Sadece pazar kavgası mıydı? Niçin başladı? Niçin bitti?
Apple ve Samsung dünyada benzeri az görülmüş bir patent ve fikir hakları savaşı verdi. Steve Jobs “Andorid’i ne pahasına olursa olsun yok edeceğim” diye yola çıkmış ve bu uğurda şirketin kasasındaki tüm parayı harcamayı göze aldığını açıklamıştı. Samsung da buna karşılık Apple cihazlarını piyasadan kaldırtmak için atağa geçti. Fakat taraflar bir şekilde anlaşmak zorunda kaldı. Ve markalara bu süreçten güzel dersler çıktı.
İhtilaf, Apple’ın ABD’de açtığı dava ile başladı. Her türden silah kullanılıyordu:
- Buluş patenti (utility patent)
- Tasarım patenti (design patent)
- Ticari sunum şekli (trade dress)
- Kompleks (Standart için Zorunlu Patent/SEP, Frand şartlarında lisans, rekabet, haksız rekabet, US. ITC nezdinde ithalat yasağı, tedbir ve tazminat unsurlarını kapsayan)
- Geniş kapsamlı: 10 ülkede 50 dava
(ABD, Güney Kore, Almanya, Japonya, İngiltere, Hollanda, İspanya, Fransa, İtalya, Avustralya)
İş bir nev’i dünya savaşına dönüştükten sonra, geçtiğimiz Ağustos ayı başında taraflar arasında varılan bir anlaşma ile bitirildi. İhtilafın anlaşmayla bitirildiği ülkeler arasında Japonya, Almanya, Güney Kore, Hollanda, Fransa, İtalya, İngiltere, Avustralya yer alırken, ABD’deki davalar anlaşma kapsamı dışında bırakıldı. Bu davalar devam ediyor.
Patent, tasarım, marka gibi fikri mülkiyetle ilgili ihtilaflar, temelde pazar payına yönelik olur. Peki, Apple ve Samsung, akıllı telefon (smart phone) ve tablet piyasasında neyi paylaşamadılar?
Bu soru, tarafların pazar paylarının ve kârlılıklarının tek başına, böylesine büyük ve riskli bir savaşa girmek için yeterli olmayacağı düşüncesiyle sorulur. Oysa, aşağıdaki verilerden görüleceği gibi, pazar zaten kendilerinin iken, taraflar bu piyasada neyi paylaşamadı?

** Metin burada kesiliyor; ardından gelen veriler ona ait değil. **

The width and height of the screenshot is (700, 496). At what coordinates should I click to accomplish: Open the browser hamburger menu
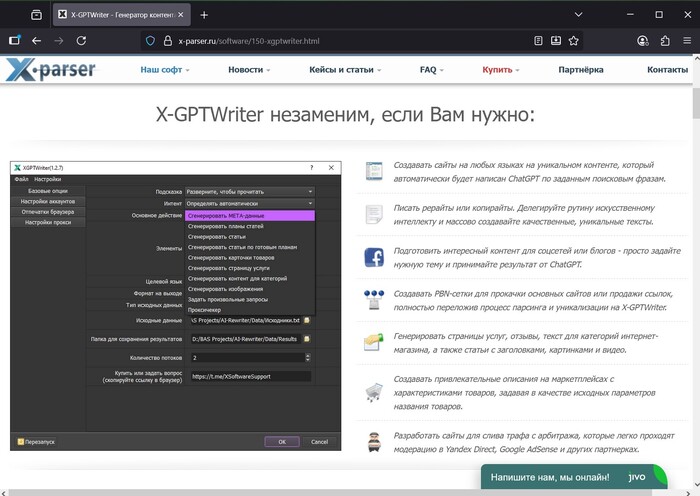(x=688, y=41)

Taraflar, ilgili piyasanın kurucuları ve ana aktörleri. Her iki şirketin geliştirdiği teknoloji ve ürünlerden itibaren akıllı telefonlar ve tabletler, ayrı ürün kategorileri olarak pazarda yer buldu ve bütün dünyada yaygın olarak kullanılmaya başlandı. Dahası, her iki şirketin birbirleriyle iş ilişkisi de var: Apple, Samsung tarafından üretilen yarı iletken yongaları ürünlerinde kullanıyor. İşin hoş tarafı, aralarındaki ihtilaf süresince, taraflar arasındaki ticari ilişkiler de kesintisiz olarak devam etti.

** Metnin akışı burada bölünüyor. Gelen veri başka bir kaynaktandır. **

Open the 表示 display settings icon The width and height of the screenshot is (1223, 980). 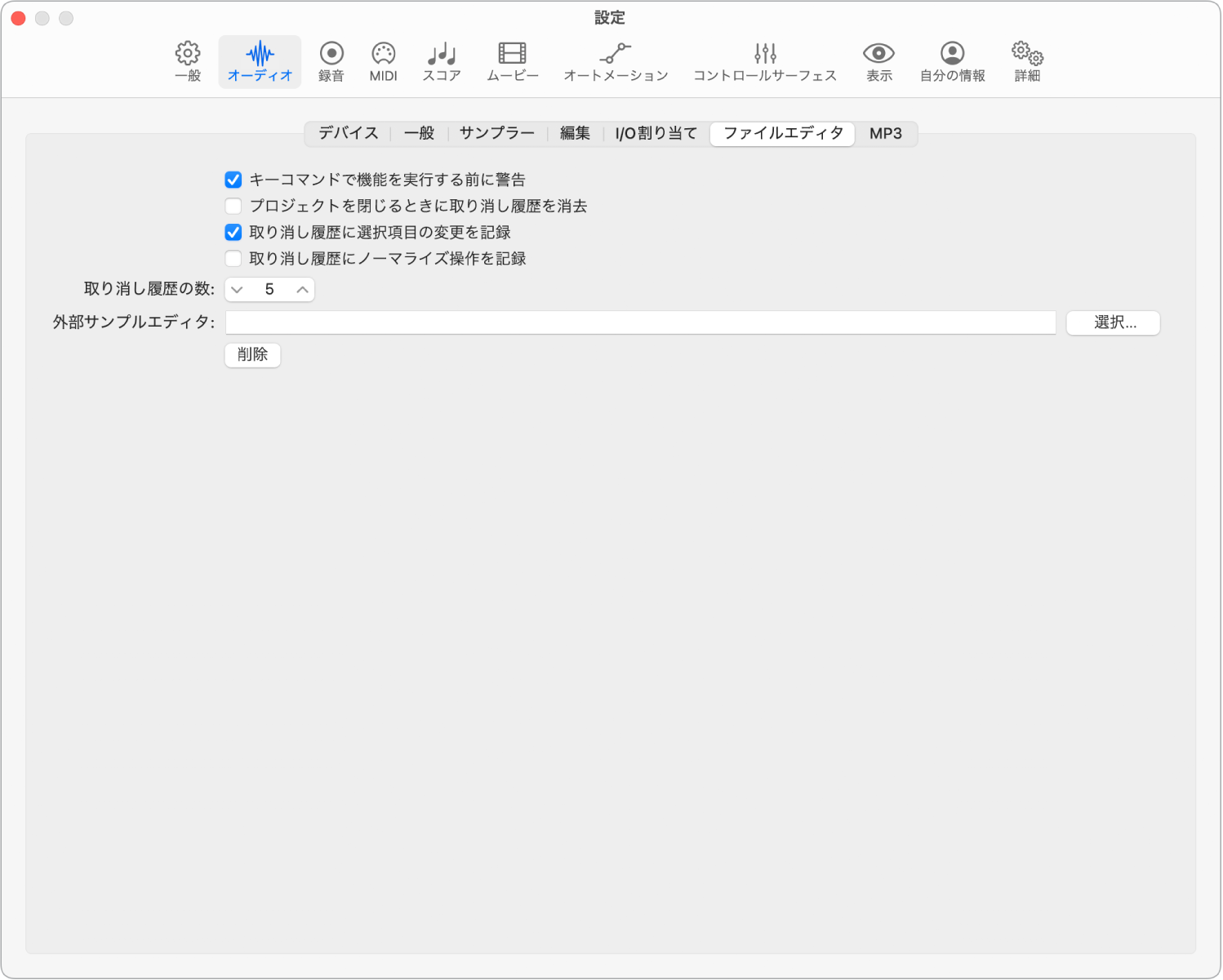pos(878,61)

Dünyadaki akıllı telefonlarda kullanılan işletim sistemine bakarsak: Yüzde 81’i Google’a ait olan Android ve yüzde 61’i Apple’a ait olan iOS. Tabletlerde bu oran Android için yüzde 61, iOS için yüzde 35. Samsung, Android kullanan cihazların dünyadaki en büyük üreticisi olup, Android kullanan akıllı telefonların Şubat 2013 itibariyle yüzde 42’sini ve tablet gibi taşınabilir (mobile) cihazların da Kasım 2013 itibariyle yüzde 63’ünü üretmiştir. Ekim 2013 itibariyle akıllı telefonlarda Samsung’un dünyadaki payı 120 milyon adetle yüzde 32 iken, Apple’ınki ise 33,8 milyon adetle yüzde 12 civarındadır.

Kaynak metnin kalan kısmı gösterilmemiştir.